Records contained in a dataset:

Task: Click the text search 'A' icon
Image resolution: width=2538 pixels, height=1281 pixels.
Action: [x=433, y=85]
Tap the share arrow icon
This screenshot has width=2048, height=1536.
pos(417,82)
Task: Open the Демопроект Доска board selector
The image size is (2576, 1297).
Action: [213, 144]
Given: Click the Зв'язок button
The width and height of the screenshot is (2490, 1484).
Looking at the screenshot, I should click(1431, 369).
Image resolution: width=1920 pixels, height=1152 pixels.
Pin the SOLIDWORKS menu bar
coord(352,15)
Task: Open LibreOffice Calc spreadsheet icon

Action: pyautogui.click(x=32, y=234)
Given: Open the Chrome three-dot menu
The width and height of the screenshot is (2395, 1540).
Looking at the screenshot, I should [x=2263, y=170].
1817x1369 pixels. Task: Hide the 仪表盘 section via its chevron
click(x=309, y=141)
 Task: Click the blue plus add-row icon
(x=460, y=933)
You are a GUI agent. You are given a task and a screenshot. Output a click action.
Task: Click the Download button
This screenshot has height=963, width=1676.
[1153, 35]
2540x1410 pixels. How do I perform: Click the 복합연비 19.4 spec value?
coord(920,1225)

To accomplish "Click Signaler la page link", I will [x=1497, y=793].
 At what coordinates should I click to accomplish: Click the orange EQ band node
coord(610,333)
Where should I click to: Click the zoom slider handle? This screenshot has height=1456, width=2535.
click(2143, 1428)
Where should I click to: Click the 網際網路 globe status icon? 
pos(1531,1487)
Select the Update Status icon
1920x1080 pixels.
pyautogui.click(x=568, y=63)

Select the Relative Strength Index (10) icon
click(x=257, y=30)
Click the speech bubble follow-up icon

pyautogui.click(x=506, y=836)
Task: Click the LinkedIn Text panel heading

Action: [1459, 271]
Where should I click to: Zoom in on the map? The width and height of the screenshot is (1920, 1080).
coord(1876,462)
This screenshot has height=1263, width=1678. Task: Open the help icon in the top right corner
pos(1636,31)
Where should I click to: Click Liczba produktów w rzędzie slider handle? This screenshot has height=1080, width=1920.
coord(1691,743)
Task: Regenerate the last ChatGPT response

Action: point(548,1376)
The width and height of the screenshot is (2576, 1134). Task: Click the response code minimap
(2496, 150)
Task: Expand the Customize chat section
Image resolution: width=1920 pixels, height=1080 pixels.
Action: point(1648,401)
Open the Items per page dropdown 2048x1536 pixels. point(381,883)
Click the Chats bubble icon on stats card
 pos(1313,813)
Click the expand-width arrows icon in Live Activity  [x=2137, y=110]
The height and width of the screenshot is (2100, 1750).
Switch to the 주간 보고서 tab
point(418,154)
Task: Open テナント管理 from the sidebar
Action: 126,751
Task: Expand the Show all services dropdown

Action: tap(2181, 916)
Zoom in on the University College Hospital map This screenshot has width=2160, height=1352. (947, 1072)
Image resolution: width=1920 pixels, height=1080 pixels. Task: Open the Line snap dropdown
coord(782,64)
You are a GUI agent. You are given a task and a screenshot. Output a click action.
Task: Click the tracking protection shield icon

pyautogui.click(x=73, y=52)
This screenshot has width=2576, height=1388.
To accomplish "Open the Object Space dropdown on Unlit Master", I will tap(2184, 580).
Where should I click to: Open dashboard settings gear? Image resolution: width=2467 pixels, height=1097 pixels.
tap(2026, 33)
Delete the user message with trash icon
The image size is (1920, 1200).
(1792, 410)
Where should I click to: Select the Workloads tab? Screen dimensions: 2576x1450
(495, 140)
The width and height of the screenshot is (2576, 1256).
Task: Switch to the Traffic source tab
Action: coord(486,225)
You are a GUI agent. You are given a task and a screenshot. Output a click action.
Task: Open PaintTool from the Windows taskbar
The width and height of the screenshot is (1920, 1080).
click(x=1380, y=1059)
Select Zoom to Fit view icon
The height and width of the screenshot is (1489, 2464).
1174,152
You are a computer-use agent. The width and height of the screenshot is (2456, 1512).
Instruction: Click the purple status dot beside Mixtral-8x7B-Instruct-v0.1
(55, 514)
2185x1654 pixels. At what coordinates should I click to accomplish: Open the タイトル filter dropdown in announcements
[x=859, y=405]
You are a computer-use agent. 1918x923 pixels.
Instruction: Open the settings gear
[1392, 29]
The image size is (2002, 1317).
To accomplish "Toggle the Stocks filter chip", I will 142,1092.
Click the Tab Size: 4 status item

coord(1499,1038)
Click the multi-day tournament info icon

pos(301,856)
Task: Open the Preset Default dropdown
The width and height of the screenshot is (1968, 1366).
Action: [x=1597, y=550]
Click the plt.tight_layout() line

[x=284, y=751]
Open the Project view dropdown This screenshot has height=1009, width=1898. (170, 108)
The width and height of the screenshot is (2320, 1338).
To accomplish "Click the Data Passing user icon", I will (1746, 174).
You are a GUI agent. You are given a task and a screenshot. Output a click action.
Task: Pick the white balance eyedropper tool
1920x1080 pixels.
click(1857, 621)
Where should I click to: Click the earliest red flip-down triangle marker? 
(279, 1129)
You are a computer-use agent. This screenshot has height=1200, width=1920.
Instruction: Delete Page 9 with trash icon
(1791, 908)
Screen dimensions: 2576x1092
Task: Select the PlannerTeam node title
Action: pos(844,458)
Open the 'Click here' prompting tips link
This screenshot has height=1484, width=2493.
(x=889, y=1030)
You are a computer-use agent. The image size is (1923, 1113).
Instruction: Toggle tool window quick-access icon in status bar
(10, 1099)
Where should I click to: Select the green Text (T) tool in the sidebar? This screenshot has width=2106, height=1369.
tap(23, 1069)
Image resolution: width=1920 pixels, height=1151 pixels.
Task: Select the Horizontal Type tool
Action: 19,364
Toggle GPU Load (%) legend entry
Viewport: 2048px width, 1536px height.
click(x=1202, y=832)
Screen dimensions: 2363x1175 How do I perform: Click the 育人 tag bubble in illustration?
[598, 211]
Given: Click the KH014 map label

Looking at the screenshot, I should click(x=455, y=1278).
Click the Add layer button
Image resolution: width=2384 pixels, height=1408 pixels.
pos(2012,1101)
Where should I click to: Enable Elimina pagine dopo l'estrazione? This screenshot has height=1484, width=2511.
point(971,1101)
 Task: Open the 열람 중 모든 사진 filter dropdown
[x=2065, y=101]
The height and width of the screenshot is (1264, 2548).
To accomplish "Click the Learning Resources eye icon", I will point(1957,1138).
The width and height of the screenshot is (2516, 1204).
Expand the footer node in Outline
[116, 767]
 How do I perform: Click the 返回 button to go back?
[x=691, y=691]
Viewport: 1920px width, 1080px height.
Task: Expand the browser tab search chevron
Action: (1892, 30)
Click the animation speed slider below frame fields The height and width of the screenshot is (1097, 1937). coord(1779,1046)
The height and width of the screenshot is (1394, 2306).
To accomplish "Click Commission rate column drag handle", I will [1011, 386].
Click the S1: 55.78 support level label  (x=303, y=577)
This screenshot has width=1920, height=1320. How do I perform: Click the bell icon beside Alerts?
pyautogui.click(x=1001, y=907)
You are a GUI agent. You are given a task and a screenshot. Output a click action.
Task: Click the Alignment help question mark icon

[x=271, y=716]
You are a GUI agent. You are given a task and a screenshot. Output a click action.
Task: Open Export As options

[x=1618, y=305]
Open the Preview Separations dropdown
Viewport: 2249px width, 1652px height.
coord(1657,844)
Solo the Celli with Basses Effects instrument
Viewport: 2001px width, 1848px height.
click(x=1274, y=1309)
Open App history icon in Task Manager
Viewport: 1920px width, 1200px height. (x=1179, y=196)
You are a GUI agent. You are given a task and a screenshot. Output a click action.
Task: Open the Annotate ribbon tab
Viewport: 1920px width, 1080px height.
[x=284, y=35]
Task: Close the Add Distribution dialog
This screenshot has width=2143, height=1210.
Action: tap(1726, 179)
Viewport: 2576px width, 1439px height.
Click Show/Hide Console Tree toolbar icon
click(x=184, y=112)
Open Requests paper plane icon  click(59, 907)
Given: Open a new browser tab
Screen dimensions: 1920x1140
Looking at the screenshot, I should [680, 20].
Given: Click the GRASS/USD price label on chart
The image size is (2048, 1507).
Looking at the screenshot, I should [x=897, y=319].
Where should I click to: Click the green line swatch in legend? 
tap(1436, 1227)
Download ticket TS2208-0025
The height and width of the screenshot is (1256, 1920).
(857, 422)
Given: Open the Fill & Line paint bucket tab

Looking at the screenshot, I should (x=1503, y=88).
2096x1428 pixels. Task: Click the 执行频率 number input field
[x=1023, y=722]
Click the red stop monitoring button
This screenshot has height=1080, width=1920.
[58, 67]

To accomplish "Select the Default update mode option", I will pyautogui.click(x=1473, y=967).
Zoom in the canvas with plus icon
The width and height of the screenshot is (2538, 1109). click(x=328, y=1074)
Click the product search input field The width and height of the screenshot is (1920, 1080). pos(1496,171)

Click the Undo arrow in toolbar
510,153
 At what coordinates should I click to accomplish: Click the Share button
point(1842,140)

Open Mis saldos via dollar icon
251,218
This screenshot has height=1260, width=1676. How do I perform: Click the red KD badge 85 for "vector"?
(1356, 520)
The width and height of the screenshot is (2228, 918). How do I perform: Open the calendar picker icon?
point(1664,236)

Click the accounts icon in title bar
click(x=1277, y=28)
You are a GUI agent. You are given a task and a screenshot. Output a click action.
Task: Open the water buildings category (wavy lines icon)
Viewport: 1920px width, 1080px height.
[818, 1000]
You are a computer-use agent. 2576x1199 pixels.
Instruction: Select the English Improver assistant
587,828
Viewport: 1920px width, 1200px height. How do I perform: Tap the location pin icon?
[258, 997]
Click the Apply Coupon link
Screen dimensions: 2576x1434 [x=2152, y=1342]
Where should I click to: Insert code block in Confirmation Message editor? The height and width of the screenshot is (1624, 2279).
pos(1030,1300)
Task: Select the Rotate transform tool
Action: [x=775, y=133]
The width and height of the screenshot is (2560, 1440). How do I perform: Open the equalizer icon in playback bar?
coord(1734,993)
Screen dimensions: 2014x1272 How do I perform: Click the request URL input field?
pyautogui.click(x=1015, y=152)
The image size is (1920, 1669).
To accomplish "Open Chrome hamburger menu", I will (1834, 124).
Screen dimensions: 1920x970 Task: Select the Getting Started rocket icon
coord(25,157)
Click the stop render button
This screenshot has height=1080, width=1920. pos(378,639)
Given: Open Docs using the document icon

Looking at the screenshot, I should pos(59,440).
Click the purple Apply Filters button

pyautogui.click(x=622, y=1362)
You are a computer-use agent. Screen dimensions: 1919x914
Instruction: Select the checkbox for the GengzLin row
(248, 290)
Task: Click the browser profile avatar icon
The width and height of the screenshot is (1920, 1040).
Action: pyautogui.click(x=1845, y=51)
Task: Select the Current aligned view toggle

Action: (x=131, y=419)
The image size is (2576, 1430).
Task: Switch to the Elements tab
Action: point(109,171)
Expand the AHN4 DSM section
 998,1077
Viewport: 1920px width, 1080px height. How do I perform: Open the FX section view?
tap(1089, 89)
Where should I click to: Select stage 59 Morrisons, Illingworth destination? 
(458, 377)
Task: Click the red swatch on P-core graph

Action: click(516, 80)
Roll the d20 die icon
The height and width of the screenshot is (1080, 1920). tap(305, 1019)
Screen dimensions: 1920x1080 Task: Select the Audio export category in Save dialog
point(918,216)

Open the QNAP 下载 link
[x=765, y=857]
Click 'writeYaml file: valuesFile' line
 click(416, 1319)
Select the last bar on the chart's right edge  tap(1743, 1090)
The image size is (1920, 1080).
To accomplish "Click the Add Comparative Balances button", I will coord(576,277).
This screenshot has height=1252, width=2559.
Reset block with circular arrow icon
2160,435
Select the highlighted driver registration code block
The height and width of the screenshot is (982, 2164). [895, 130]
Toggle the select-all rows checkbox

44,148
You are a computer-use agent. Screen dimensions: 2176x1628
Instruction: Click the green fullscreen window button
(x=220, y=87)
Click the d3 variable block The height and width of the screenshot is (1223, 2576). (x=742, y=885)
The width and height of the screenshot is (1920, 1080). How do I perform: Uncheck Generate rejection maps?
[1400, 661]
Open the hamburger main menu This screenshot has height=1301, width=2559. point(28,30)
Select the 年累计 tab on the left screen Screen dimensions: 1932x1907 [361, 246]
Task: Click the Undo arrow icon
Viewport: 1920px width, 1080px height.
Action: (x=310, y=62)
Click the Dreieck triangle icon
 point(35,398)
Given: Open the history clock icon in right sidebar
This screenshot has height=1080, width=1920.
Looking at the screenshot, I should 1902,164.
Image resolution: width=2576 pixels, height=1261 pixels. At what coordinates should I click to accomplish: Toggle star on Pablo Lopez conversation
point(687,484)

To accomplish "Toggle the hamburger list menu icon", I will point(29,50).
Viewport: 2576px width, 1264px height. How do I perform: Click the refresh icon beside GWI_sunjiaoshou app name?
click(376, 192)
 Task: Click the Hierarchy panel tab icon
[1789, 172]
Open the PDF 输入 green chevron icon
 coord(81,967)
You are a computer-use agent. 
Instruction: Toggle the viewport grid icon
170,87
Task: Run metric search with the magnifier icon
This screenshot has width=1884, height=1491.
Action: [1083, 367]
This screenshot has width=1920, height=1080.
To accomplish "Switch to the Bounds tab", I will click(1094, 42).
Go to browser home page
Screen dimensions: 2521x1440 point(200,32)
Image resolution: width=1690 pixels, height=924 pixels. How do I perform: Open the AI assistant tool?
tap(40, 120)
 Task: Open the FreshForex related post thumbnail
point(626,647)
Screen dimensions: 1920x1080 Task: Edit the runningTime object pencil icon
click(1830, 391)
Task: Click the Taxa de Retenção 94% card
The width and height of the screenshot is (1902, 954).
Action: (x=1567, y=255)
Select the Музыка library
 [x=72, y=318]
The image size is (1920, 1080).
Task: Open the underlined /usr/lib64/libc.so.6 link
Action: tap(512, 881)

◆ **EXERCISE PROMPT**
Starting at the first line of the records above, please copy each line exactly until you reach the line containing "Task: Click the Download button". Include that line and stop there.

◆ **EXERCISE OUTPUT**
Task: Click the text search 'A' icon
Image resolution: width=2538 pixels, height=1281 pixels.
Action: [x=433, y=85]
Tap the share arrow icon
This screenshot has width=2048, height=1536.
pos(417,82)
Task: Open the Демопроект Доска board selector
The image size is (2576, 1297).
Action: [213, 144]
Given: Click the Зв'язок button
The width and height of the screenshot is (2490, 1484).
Looking at the screenshot, I should click(1431, 369).
Image resolution: width=1920 pixels, height=1152 pixels.
Pin the SOLIDWORKS menu bar
coord(352,15)
Task: Open LibreOffice Calc spreadsheet icon

Action: pyautogui.click(x=32, y=234)
Given: Open the Chrome three-dot menu
The width and height of the screenshot is (2395, 1540).
Looking at the screenshot, I should [x=2263, y=170].
1817x1369 pixels. Task: Hide the 仪表盘 section via its chevron
click(x=309, y=141)
 Task: Click the blue plus add-row icon
(x=460, y=933)
You are a GUI agent. You are given a task and a screenshot. Output a click action.
Task: Click the Download button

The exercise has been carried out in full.